Chinese Media: Joe Biden Pick for Trade Adviser Knows ‘Sweetness’ of Business with China

China formula inflation price supply Brian Deese, senior adviser, right, speaks to the med
Jacquelyn Martin/AP Photo

China’s state-run Global Times applauded Joe Biden on Tuesday for choosing Brian Deese, a BlackRock executive, to lead his National Economic Council because his work let him witness “the sweetness of doing business with China.”

Deese served as a senior economic adviser to President Barack Obama, where he served as one of the loudest voices promoting left-wing climate change economic policies, including the promotion of solar and other renewable energies. This work made him a key voice in America’s signing of the 2015 Paris Climate Agreement, since withdrawn under President Donald Trump, and in climate talks with China, the world’s worst polluter.

At BlackRock, Deese is currently tasked with pressuring client companies to adopt onerous environmental restrictions. BlackRock, the world’s largest asset manager, aggressively promotes investment in China and recently received permission to open a mutual-fund business in Shanghai.

The Global Times applauded Deese as a choice as well as his nominee to be Treasury secretary, Janet Yellen, the former chairman of the Federal Reserve. The Times‘s Party-approved experts said they had “cautious optimism” about Biden’s future attitude towards China as president.

“[G]iven the known candidates as well as Biden’s style, the new team is unlikely to be chaotic and erratic in trade talks, though tensions will likely persist given their longstanding grievances over China, and intention to contain China’s rise,” the Global Times asserted. “They urged China to remain steady and consistent in its stance.”

One of the propaganda outlet’s “experts,” a “senior fellow” at a Chinese university, told the Global Times that Deese would “promote cooperation” with China because of his experiences at BlackRock.

Deese, he said, “represented the interests of large U.S. companies that ‘have tasted the sweetness of doing business with China,'” suggesting he had witnessed that alleged “sweetness” first-hand.

BlackRock, where Deese works as “Global Head of Sustainable Investing,” openly promotes foreign investment into China on its website.

“Much is changing in China, and the cost of ignoring this emerging opportunity might prove too high, especially over the longer term,” the website warns. “To help discover the opportunities these changes provide, you need a trusted partner who is not only an expert on China but can apply their knowledge, expertise and judgement in creating portfolios that can deliver the best of Chinese markets to you.”

“BlackRock’s large and experienced team can provide you with a truly differentiated perspective on China and our breadth of solutions across active and index strategies give you a multitude of ways to access the market,” the company offers.
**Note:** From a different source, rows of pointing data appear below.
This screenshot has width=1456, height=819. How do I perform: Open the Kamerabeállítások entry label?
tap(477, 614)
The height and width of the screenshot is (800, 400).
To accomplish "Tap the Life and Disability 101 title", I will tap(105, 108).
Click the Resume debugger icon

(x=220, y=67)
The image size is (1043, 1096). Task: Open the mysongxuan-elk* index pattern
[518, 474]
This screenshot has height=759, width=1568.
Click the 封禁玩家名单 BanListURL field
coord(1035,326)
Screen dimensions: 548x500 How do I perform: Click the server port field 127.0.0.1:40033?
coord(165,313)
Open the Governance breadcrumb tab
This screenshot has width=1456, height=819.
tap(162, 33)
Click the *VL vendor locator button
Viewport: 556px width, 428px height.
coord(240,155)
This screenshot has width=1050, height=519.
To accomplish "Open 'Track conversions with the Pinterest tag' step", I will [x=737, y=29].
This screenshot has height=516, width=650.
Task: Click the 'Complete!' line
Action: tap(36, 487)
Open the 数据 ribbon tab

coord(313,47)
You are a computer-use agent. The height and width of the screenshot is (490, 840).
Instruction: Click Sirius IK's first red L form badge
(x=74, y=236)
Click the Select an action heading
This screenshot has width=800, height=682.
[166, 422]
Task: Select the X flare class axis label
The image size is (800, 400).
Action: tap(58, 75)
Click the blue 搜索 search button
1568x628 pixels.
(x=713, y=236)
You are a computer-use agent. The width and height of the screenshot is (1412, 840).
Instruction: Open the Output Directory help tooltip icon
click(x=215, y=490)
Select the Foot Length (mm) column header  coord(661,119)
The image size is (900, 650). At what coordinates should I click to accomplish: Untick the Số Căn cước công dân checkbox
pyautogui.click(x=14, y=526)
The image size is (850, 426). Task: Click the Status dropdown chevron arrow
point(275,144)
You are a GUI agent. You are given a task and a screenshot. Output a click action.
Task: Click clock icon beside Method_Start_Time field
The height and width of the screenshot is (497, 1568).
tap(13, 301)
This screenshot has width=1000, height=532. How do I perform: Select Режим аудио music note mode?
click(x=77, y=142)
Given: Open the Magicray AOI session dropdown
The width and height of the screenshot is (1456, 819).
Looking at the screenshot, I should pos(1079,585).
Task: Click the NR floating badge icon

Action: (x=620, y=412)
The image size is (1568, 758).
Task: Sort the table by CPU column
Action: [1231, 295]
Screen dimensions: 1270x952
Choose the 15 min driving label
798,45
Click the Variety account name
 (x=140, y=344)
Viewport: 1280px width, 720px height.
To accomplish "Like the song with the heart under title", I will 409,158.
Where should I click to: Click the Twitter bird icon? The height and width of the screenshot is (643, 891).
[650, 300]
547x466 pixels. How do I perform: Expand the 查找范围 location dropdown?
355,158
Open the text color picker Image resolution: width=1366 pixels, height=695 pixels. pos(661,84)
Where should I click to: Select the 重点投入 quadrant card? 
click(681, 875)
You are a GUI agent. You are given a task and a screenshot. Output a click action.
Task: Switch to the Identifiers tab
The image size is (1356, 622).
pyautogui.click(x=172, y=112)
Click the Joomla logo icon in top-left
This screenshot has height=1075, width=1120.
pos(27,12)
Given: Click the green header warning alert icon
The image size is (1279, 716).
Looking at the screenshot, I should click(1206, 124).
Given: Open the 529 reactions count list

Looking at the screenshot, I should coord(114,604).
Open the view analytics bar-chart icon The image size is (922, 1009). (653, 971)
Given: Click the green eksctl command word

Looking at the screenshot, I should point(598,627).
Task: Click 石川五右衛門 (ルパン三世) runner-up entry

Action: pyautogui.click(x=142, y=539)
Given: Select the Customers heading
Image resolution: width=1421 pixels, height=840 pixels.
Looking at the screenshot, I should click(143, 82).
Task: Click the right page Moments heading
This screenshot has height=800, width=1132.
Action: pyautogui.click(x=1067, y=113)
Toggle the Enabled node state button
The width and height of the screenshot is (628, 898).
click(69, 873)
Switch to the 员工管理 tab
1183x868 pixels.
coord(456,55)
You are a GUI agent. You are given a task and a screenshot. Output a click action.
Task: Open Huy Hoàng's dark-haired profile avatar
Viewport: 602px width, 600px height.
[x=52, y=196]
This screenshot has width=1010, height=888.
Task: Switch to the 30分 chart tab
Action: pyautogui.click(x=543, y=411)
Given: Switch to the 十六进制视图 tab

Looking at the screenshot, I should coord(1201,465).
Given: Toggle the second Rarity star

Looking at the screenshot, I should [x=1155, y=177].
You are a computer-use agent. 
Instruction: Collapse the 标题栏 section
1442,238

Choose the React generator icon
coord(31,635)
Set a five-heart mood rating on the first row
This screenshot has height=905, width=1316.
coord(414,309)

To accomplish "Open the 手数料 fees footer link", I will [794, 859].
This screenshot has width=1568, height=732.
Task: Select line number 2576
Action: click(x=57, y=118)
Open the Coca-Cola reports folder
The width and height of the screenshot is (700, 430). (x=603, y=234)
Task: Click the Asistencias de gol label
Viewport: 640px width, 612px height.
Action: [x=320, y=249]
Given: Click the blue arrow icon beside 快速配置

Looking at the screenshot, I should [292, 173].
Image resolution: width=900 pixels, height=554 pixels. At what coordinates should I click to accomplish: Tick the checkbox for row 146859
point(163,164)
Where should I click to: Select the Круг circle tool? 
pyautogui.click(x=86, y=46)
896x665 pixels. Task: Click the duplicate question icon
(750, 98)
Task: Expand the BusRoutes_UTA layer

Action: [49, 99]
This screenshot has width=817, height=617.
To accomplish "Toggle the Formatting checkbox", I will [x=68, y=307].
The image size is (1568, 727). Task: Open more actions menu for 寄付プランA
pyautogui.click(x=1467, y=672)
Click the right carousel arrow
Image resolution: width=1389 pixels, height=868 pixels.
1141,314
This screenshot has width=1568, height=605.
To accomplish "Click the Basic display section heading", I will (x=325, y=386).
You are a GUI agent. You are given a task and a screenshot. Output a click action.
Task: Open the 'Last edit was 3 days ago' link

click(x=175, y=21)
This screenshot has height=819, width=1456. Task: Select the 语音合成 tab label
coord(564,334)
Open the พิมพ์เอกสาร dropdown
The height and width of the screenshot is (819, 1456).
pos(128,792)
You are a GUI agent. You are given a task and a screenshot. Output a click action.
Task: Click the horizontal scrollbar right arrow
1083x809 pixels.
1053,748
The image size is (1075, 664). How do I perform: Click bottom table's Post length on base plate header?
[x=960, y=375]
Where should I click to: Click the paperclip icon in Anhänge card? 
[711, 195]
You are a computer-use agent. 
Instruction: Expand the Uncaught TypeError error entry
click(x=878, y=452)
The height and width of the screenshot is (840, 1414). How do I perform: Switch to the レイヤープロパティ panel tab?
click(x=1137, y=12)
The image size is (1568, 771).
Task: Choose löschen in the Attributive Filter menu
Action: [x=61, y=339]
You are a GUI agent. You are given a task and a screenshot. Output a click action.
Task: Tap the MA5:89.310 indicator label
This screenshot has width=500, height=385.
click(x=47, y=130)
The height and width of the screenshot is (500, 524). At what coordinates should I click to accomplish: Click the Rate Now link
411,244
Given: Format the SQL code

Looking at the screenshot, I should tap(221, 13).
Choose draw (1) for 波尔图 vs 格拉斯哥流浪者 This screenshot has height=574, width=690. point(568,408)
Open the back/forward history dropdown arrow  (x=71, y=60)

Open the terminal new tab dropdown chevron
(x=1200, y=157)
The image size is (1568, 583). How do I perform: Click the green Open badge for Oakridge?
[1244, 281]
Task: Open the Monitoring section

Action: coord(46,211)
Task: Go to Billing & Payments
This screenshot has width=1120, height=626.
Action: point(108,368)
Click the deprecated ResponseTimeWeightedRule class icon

BlackRock’s ability to offer guidance in working with the Communist Party expanded greatly in April, when it received approval to open a mutual-fund business within the communist state. The move, the Wall Street Journal reported at the time, “paves the way for the world’s largest asset manager to be one of the first foreign investment firms to start managing money for Chinese individuals.”

BlackRock’s increasingly close ties to China raised some alarms this year among those concerned that China is using America’s wealthy to expand its influence within the country. As Rupert Darwall noted in a column for RealClearPolitics in May, the asset manager — through Deese’s leadership, was “threatening to vote against boards that do not apply burdensome environmental reporting standards that have no statutory or regulatory standing … while being mute about Chinese companies’ lack of audit oversight and enforcement.”

“There could hardly be a more blatant case of double standards,” Darwall concluded.

Prior to working at BlackRock, Deese used his leverage in the White House to push for environmental regulations of American companies. Deese helped negotiate America’s role in the Paris Agreement, which would have forced American companies to significantly limit carbon emissions and adhere to other strict environmental restrictions. The Paris Agreement not only fails to impose those same limits on China, it actually allows for China to increase its carbon emissions for at least a decade.

Deese visited China in August 2016 for talks on climate change policy. Deese met with several senior Communist Party officials to “consult on key international climate change issues,” the White House noted at the time, “including the implementation of the Paris Agreement and our mutual efforts to secure an amendment to the Montreal Protocol and to adopt a market-based measure to reduce emissions from international aviation.”

Under Obama, Deese also promoted a plan to offer government subsidies for low-income poverty neighborhoods to install costly solar technology in homes, arguing that solar panels could help “households save money on their utility bills.” At the height of the economic crisis in the Obama era, Deese also played a role in cutting a deal to save America’s automobile industry that resulted in cut pensions for tens of thousands of auto workers and significant payouts for auto companies.

Reports suggested that Biden chose Deese to lead his National Economic Council on Monday.